Es intensa la mezcla de emociones que se sienten al ver salir a tu
bebé de vos, al mirarte a los ojos con tu pareja, al sentir el peso de tu hijo
sobre tu vientre, su olor, su piel, verle los deditos, oir su llanto, ver sus
uñas y su pelo largo, sentir el cordón que hasta ese momento y ya nunca más te
conectó a él o a ella, darle por primera vez el pecho. Apenas salió Lioba,
luego de un pujo final que se hizo esperar, sintiendo toda su dimensión dentro
y fuera de mi, la cubrieron de mantas y un gorrito y me la entregaron. Ahí
pregunté “es nena o nene”, “no miré” me dijo la Doc del chicle, y ahí nomás le
quitó en medio segundo las mantas y se las volvió a poner y me dijo “es una nena,
claro, tiene gorrito rosa”; la enfermera, atenta a tiempo, había agarrado a
vuelo de águila el color de gorrito correspondiente. “Una nena” fue
emocionante, ahí fue, es Lioba y no podía ser otro nombre ni otro bebé.

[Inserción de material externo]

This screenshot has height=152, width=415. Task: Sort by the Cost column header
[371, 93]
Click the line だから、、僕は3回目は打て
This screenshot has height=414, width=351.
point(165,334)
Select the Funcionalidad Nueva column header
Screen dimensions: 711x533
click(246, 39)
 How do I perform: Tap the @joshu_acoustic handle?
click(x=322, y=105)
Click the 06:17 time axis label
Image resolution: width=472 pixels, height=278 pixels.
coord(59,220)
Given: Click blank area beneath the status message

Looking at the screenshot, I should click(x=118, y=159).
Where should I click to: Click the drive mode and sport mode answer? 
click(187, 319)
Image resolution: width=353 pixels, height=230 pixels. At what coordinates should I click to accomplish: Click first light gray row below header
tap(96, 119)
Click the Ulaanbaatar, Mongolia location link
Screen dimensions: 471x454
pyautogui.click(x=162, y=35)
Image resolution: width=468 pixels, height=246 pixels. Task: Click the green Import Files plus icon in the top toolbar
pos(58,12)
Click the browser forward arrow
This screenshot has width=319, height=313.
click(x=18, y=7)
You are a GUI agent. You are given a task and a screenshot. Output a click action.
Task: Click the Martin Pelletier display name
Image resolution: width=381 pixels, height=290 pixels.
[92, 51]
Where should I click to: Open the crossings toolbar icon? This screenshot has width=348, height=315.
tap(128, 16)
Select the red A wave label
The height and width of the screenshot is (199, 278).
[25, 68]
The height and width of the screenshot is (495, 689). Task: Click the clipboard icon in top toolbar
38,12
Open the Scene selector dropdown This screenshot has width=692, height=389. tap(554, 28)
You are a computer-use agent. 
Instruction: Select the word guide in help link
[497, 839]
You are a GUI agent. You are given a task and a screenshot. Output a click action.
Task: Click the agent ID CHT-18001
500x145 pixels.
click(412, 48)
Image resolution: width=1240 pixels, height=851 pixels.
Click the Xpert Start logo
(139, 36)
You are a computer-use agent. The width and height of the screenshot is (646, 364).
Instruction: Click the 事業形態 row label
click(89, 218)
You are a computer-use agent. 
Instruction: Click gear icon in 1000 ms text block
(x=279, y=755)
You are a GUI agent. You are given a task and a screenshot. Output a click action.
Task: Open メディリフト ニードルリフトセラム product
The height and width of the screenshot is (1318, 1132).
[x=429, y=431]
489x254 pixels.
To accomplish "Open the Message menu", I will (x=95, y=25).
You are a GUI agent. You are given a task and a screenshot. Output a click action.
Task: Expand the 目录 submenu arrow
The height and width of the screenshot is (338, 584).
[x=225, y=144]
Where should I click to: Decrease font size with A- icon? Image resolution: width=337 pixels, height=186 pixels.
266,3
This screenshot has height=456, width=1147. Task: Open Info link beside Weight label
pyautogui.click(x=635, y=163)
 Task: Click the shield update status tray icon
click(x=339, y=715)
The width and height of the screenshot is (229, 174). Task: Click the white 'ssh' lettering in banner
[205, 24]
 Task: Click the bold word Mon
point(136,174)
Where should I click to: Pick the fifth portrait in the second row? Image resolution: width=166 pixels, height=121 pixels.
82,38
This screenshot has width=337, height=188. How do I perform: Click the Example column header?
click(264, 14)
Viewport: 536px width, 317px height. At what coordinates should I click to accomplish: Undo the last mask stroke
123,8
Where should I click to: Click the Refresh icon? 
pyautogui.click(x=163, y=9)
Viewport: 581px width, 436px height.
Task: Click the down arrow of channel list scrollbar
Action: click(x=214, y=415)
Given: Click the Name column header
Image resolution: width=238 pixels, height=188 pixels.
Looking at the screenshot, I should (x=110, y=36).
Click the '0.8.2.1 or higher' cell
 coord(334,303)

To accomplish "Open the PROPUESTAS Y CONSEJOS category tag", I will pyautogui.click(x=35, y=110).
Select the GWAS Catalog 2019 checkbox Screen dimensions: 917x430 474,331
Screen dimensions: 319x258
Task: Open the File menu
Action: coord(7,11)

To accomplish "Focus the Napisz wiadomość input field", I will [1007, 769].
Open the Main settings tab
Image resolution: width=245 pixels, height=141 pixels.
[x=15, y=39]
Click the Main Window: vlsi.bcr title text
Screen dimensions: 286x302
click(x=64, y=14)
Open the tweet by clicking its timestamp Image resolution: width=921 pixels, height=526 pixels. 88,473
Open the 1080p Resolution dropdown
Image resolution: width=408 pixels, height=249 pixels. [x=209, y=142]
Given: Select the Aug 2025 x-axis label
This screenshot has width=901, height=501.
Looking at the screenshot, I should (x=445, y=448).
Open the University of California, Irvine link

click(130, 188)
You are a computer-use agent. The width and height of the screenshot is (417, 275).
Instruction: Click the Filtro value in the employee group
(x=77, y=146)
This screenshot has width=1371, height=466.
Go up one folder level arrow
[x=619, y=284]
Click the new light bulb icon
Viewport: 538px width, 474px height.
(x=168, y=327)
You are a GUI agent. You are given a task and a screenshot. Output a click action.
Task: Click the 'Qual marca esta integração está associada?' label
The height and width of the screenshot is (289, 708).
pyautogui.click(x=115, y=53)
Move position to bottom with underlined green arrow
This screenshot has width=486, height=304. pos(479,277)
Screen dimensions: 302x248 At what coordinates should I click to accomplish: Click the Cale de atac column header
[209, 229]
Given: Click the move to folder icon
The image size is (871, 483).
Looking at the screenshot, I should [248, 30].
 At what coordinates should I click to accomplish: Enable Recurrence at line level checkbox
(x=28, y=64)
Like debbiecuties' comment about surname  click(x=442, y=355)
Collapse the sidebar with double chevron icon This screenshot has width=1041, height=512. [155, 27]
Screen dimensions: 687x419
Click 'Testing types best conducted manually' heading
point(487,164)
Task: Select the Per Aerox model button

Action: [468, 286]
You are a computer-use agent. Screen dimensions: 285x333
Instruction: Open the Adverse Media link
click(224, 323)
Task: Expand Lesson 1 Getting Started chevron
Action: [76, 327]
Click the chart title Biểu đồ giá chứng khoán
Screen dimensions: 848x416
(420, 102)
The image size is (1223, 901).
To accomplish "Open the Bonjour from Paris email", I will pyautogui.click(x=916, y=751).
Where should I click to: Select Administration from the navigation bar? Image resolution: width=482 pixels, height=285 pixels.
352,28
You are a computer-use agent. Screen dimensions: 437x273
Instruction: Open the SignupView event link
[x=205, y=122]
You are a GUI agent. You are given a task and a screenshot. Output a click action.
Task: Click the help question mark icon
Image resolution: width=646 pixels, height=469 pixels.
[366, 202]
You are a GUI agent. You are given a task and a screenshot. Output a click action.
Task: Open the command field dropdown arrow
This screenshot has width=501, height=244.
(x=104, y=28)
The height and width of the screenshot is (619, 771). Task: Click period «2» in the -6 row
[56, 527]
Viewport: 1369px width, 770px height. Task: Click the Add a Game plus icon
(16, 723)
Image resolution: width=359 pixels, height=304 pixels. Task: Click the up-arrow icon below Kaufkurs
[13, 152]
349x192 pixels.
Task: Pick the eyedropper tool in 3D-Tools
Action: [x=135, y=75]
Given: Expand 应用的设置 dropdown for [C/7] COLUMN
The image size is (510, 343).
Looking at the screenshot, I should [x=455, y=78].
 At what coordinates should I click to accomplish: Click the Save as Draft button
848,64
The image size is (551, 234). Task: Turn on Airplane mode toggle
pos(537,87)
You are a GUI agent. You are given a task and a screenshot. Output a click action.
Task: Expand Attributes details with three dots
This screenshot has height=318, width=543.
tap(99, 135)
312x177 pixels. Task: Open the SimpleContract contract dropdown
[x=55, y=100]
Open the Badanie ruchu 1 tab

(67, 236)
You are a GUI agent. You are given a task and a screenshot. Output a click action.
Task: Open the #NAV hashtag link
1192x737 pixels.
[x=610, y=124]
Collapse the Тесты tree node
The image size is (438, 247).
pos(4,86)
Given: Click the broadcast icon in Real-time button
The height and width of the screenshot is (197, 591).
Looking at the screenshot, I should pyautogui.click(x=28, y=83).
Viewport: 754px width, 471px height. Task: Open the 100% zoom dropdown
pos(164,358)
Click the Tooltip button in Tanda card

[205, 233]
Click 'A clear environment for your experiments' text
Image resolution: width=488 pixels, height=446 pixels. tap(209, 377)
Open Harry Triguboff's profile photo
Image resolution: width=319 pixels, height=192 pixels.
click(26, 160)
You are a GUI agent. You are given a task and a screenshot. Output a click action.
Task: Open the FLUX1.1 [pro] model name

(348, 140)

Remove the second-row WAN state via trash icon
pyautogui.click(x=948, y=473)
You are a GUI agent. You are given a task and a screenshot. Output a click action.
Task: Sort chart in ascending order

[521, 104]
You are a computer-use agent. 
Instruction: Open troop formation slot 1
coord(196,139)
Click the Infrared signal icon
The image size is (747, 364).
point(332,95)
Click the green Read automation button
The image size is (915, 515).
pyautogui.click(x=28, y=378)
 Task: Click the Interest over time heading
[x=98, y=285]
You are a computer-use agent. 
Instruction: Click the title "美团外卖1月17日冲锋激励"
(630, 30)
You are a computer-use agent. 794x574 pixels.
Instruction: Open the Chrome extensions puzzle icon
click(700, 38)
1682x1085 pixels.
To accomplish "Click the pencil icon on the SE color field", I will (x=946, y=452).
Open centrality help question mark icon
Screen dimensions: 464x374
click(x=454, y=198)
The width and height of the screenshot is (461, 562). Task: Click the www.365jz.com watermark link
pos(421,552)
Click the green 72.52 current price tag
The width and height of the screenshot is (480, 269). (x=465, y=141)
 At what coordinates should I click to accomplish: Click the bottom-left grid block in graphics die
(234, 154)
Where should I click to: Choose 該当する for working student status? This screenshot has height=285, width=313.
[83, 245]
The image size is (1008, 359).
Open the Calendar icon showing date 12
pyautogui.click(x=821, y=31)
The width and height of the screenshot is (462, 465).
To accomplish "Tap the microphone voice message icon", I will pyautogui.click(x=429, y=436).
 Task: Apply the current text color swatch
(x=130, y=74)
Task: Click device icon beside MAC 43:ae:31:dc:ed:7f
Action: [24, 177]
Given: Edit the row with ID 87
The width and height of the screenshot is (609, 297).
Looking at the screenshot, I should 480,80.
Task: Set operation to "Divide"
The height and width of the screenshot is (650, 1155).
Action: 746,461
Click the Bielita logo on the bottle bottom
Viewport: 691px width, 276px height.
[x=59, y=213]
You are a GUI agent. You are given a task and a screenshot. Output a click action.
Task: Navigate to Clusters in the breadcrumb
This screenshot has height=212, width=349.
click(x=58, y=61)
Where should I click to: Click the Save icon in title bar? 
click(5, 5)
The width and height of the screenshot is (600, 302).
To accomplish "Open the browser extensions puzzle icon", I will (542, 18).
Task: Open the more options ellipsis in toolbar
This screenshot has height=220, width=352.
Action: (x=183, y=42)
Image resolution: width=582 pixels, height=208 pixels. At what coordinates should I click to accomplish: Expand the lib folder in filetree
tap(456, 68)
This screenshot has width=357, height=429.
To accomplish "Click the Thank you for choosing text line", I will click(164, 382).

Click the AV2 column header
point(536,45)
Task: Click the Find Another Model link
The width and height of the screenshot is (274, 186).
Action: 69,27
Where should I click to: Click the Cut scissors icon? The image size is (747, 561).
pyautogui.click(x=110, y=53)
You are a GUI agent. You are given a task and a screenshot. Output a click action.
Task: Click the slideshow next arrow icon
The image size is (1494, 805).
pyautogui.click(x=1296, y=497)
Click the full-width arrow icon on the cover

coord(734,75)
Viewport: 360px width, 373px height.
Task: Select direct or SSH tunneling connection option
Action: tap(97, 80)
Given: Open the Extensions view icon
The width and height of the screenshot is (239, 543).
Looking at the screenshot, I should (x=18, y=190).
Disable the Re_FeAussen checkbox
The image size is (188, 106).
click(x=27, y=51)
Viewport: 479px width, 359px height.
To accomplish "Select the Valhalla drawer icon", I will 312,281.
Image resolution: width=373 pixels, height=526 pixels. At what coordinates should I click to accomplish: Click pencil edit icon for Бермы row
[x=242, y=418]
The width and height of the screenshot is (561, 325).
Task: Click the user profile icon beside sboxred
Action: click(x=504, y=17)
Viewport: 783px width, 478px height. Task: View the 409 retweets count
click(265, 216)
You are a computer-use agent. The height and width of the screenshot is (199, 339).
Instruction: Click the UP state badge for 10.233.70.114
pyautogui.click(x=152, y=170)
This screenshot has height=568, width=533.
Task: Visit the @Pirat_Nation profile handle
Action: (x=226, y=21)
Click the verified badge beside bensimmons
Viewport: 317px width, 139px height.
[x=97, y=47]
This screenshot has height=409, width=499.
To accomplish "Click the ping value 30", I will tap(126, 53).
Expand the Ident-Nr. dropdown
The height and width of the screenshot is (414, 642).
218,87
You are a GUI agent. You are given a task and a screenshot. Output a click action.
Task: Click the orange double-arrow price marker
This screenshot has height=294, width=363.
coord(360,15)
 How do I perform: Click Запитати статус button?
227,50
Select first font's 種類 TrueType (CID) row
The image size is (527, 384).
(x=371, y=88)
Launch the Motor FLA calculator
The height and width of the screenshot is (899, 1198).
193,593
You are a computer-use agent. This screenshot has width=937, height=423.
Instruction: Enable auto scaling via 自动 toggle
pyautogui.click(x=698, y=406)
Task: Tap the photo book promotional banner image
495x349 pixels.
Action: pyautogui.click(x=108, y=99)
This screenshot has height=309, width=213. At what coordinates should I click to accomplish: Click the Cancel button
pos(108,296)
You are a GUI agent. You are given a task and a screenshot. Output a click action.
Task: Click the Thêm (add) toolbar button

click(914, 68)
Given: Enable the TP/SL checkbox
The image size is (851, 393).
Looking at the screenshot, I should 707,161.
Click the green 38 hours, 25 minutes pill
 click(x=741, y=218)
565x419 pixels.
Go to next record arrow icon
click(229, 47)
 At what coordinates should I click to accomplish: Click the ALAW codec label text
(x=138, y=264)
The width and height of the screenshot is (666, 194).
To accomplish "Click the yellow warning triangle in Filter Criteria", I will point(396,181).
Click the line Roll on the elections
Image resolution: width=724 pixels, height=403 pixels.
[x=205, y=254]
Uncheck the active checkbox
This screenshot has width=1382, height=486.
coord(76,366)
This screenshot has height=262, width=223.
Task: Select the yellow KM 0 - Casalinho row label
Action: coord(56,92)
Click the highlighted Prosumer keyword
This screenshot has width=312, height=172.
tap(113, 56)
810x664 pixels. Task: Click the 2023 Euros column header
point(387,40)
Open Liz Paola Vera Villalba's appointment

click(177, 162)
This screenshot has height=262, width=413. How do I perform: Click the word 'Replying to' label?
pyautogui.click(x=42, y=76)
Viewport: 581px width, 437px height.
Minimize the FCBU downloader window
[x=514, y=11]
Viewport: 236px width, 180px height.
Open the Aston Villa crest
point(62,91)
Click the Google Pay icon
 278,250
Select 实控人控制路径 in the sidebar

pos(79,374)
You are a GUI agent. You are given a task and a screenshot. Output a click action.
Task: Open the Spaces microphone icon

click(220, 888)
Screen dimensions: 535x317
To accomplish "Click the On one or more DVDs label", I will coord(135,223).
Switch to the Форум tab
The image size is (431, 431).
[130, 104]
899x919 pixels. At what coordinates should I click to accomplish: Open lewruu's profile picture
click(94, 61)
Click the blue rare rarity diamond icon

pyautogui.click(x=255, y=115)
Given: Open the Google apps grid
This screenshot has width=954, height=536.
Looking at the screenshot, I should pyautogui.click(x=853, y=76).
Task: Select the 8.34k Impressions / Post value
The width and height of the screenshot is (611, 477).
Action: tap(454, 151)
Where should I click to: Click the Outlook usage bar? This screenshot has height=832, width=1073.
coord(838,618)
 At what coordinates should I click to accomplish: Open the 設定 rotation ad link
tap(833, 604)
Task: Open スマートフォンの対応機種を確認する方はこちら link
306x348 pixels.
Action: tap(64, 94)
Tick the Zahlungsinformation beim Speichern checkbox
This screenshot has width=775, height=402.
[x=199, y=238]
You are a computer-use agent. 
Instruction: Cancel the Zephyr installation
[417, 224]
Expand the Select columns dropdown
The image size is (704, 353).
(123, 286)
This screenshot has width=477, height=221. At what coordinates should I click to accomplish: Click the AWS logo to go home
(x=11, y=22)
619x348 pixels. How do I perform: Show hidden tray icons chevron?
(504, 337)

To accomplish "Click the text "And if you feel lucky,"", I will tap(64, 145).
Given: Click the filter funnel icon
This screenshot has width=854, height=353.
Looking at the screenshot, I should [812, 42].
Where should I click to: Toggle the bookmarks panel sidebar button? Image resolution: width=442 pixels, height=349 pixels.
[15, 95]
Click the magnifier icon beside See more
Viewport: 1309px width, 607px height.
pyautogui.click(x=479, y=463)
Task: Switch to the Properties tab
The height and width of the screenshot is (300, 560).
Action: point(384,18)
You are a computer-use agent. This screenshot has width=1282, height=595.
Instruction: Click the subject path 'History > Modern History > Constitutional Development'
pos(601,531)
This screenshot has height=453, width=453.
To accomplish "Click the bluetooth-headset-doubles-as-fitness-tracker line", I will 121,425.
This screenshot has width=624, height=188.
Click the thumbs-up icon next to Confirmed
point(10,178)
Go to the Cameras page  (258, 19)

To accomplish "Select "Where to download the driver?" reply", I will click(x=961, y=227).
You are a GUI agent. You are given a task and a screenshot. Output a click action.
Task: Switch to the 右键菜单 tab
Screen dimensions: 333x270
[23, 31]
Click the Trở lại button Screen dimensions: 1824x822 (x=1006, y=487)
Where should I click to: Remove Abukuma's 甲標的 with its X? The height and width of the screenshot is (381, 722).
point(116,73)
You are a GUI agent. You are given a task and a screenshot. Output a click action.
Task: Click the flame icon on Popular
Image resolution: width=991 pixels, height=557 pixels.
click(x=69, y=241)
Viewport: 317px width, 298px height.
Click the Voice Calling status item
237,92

Asistido por la médica, Simón fue invitado a cortar el
cordón. La tenía sobre mi y ya no dentro, nos podíamos abrazar, después
de tan larga espera. Así me la dejaron por largo rato, directamente recién
nacida. Luego la sostuvo el papá, a quién las enfermeras sugirieron quitarse
la remera para tener un contacto piel con piel. Así empezó nuestra vida de
familia. Mucho más tarde la pesaron (3834 gramos) y la vistieron, no la bañaron
ni la midieron, ni le cortaron el pelo, ni le perforaron las orejas, ni nada
más que no fuera estrictamente necesario, en conclusión, darle de mamar y
vestirla.
Unas horas más tarde comimos en el hospital, esa comida tan de hospital, donde solo el postre es rico. Tras la cena y una ducha para mi, nos fuimos para casa. A las ocho de la noche estábamos en casa, con la cama con sábanas limpias y nuevas, curiosamente un juego con alegres colores rojos y anaranjados que no habíamos estrenado aún y que Selma por si misma supo elegir del placard. Así empezó la noche y fue concluyendo el mágico día… la primer noche y el primer día con Lioba entre nosotros.